Text block
+--
The fundamental role of NGOs for the correct use of AI (artificial intelligence)

by Andrea Tucci,

AI is already transforming many aspects of our daily lives and will continue to do so in increasingly significant ways into the future.
If it is true that AI will allow us to accelerate scientific research, development, the discovery of solutions to climate change, improve the efficiency of healthcare and treatments for diseases, as well as fairer access to education.
It is also true that AI could lead to job losses in some sectors.
In this regard, non-governmental organizations (NGOs) will be able to play an important role in supporting the necessary changes to artificial intelligence.
The fundamental function of NGOs will be to raise awareness among people and institutions about the risks and benefits of AI, thus promoting the ethical and economic benefits in the adoption of this technology, as well as playing an advocacy role to ensure that implementation of AI occurs in an ethical, equitable and inclusive manner.

Collaboration between non-governmental organisations (NGOs) and artificial intelligence can be extremely effective, optimising the allocation of limited NGO resources, identifying areas of greatest need, and spot the safest routes for distributing equitable aid.
AI can also be used to develop interactive tools, such as chatbots to inform and engage countries in peace initiatives.
Never more than now, collaboration between NGOs and AI can significantly improve efforts to promote peace, for a deeper understanding of the dynamics of conflicts and their roots, allowing them to develop potential resolution strategies.
Creating an artificial intelligence that can contribute, together with the valid support of non-governmental organisations, to put an end to violence and encourage peaceful coexistence and promote inter-religious understanding and to intervene before the start of new conflicts.
The idea of “super partes” support of AI in some difficult choices between different governances, animated by decades-long conflicts. For example, in the Israeli-Palestinian conflict, AI could be the means to make decisions detached from the interests of some countries rather than others, based on objective data and analysis, without prejudice or cultural and religious interests.

So can it be said that AI, in some contexts, can act as a savior of our planet? NO, I would say, but certainly AI should be developed and used to promote the common good and the progress of humanity and help solve social, environmental and economic challenges.
Effective and responsible cross-country regulation and governance will therefore be needed to ensure that AI is used ethically and safely.
However, in general terms, it is necessary to adopt a holistic approach towards AI which requires a commitment from all actors involved, governments, companies, developers and users to ensure that it is developed and used responsibly and beneficial to humanity.
These are just a few examples that states could consider to regulate and promote the responsible implementation of AI to support NGOs.
But it is certainly important that countries’ AI regulations are flexible and adaptable to respond to rapidly evolving technology and changes in society’s needs.

As Elon Musk, one of the founders of an AI program called GPT Chat, said, “Some states don’t like changes, but it is essential to embrace them for everyone’s social development.”

In essence, addressing job losses caused by automation and AI requires a holistic approach involving both the public and private sectors, obviously with civil society at its core.
In this, NGOs can play a crucial role in channeling efforts towards a fair and sustainable transition for all.

Entropy, obviously, is not on our side.
+--
Records supplied
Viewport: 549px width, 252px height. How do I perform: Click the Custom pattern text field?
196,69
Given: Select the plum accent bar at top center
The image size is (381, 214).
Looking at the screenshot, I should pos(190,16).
+--
Work to complete
Answer these questions from the article on NGOs and AI:
(a) What interactive tool does the article say AI can be used to develop?
(b) Which conflict is given as an example where AI could help make decisions based on objective data?
(c) Which actors does the article list as needing to commit to a holistic approach toward AI?

Answer box
(a) Chatbots to inform and engage countries in peace initiatives.
(b) The Israeli-Palestinian conflict.
(c) Governments, companies, developers and users.